#### To do:
a) For each statement about the article on coworker differences, answer yes or no depending on whether it agrees with the text, and quote the deciding words: (i) Flexing your style means conforming your opinion to others'. (ii) Forcing others to change only adds stress to a relationship. (iii) The first step toward flexibility is planning communication with others.
b) Print the passage of the article on coworker differences from "Galih Soewignjo" up to and including "dealing with conflict.".

#### Document section:
......

Coping with differences between coworkers

Galih Soewignjo
Consultant
INSpira Consulting, Jakarta

Everyone has their own way of working and interacting with
others. Most of the time, it works well and you are comfortable
with them.

People have different ways of thinking, making decision, using
time, communicating, handling emotions, managing stress and
dealing with conflict.

These differences, however, can lead to serious problems if
people fail to adjust to each other. This may increase stress and
affect productivity.

The differences are something that should be coped with and
managed so that they do not disrupt the working environment but
instead increase productivity.

This may be the reason why many business organizations require
their workers to have the competency to build productive
relationships with their coworkers, despite their differences.

If you can figure out how to bridge the gap between yourself
and others, you could make your work life -- and theirs -- much
easier, happier and more productive. People who relate
effectively to others have a more rewarding and happier life in
all facets of their experience.

The challenge in turning such differences into something more
productive lies with a person's flexibility. Flexing your style
means adapting and understanding other people's processes and
points of view. It is not about changing or conforming your
opinion to others'. It's about relating constructively while
appropriately disclosing your perspective on things, as well as
listening empathetically to others.

The better the interpersonal process, the more likely that
people accurately hear each other and creatively resolve
conflicting opinions.

A relationship will also work better if some changes are
made. However, forcing others to change to increase compatibility
only adds stress to an already burdened relationship.

It is better if the change starts from you. You don't need to
wait for the other person to come around to your way. You can do
something to improve things and should be focused on what makes
the interaction more comfortable for the other person.

Not only will you feel more in control, but your attempt to
adapt to the other person will often enable you to achieve your
goals. When you make it easier for another person to work with
you, that person usually changes his or her behavior in ways you
appreciate. As a result, both of you impact positively on the
relationship. Remember, this is a temporary adjustment of a few
aspects of behavior.

Flexibility as a contributor to a productive relationship
consists of a series of steps.

First, it is important to correctly identify your own style
and that of the other person to whom you'll be relating.

Second, plan for communication with others. In this step, you
simply incorporate your knowledge of styles into your
preparation.

......

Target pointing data
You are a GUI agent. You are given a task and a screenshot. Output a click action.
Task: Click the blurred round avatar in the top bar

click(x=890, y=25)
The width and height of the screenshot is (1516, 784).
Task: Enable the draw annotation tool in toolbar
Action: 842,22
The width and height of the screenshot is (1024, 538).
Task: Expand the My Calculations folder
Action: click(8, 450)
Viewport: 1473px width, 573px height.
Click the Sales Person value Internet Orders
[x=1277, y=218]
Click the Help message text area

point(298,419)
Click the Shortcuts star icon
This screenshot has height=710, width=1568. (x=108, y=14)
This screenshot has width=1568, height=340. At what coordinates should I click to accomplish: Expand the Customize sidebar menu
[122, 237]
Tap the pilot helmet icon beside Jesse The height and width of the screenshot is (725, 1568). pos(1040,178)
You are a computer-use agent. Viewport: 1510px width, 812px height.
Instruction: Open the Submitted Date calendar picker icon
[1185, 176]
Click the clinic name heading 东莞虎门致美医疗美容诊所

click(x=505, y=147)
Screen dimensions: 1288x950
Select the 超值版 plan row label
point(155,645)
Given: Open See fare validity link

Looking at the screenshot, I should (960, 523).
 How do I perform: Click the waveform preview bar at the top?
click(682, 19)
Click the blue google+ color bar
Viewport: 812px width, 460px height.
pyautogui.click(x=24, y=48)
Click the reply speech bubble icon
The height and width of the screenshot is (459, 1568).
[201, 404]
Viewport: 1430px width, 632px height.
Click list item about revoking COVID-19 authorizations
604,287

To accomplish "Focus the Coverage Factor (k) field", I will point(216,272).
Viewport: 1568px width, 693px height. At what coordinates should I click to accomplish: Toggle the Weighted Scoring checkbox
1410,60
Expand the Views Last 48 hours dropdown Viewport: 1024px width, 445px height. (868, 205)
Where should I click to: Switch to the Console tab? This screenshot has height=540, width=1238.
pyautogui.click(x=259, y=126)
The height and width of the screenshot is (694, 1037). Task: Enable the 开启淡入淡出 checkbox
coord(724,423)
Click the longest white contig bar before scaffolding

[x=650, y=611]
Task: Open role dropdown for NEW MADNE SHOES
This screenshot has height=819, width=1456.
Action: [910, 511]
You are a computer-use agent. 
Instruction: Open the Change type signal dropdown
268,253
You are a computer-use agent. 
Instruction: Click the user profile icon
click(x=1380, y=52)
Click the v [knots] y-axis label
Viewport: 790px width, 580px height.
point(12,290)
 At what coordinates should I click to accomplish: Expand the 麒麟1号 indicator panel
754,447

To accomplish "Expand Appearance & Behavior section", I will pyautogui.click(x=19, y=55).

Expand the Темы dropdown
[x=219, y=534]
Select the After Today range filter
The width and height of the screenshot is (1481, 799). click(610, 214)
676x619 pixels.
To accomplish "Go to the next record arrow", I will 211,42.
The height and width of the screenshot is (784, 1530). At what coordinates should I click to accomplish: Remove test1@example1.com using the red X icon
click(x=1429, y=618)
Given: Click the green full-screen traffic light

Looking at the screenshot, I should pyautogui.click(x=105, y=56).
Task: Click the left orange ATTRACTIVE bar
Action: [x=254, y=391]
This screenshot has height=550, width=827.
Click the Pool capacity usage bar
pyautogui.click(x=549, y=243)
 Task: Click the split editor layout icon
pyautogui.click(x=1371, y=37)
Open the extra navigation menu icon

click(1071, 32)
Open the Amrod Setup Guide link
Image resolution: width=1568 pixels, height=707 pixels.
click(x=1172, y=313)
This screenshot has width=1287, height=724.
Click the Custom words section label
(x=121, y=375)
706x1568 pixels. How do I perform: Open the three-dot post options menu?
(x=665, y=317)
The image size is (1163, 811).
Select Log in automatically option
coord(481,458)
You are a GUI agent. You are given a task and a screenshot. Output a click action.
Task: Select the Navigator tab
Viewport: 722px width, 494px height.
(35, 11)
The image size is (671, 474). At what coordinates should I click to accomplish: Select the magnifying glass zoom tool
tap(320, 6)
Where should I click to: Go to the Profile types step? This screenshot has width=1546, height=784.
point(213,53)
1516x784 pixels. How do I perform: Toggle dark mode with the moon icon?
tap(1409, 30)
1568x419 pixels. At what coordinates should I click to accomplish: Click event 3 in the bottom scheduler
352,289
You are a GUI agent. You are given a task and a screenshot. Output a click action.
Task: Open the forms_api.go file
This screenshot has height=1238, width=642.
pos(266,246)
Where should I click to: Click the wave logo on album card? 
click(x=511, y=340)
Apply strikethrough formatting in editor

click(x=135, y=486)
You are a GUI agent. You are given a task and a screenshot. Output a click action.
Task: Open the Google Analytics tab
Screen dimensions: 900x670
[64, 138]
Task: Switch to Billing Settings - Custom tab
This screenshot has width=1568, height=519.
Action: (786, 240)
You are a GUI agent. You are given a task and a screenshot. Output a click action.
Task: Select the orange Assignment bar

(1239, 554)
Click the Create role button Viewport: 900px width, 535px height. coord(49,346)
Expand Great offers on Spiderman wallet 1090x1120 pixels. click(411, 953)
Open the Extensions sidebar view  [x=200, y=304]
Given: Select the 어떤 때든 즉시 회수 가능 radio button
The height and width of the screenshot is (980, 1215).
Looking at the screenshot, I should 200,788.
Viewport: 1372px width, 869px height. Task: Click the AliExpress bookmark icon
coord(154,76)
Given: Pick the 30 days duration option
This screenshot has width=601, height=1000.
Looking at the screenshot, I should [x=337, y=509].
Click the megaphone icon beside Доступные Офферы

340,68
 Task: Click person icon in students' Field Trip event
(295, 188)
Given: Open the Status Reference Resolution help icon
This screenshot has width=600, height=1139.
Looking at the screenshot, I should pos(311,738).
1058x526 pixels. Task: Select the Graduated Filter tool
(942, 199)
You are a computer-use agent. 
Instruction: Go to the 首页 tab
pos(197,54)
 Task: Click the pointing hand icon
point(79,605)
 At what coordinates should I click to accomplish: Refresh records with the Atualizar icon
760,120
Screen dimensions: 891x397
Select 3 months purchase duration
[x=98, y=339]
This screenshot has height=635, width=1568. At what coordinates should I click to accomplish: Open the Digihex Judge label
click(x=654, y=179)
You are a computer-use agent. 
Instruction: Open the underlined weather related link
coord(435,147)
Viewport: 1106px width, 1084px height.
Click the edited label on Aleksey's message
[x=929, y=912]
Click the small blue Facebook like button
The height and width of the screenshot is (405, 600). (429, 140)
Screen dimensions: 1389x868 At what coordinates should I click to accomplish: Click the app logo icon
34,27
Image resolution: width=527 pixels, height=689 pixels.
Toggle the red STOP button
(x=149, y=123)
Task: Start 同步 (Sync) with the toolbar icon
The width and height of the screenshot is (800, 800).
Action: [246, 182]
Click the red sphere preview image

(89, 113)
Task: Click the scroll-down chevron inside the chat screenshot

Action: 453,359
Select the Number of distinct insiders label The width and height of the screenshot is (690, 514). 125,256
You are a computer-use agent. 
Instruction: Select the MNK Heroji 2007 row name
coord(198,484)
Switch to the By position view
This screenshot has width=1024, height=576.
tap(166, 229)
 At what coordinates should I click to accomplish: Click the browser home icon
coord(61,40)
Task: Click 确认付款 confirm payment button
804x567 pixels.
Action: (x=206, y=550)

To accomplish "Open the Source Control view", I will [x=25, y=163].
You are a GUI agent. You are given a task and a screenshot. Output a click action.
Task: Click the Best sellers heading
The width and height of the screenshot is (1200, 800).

......

#### Solutions for each task:
a)
(i) No: "It is not about changing or conforming your opinion to others'."
(ii) Yes: "forcing others to change to increase compatibility only adds stress to an already burdened relationship."
(iii) No: "First, it is important to correctly identify your own style and that of the other person to whom you'll be relating."

b)
Galih Soewignjo
Consultant
INSpira Consulting, Jakarta

Everyone has their own way of working and interacting with
others. Most of the time, it works well and you are comfortable
with them.

People have different ways of thinking, making decision, using
time, communicating, handling emotions, managing stress and
dealing with conflict.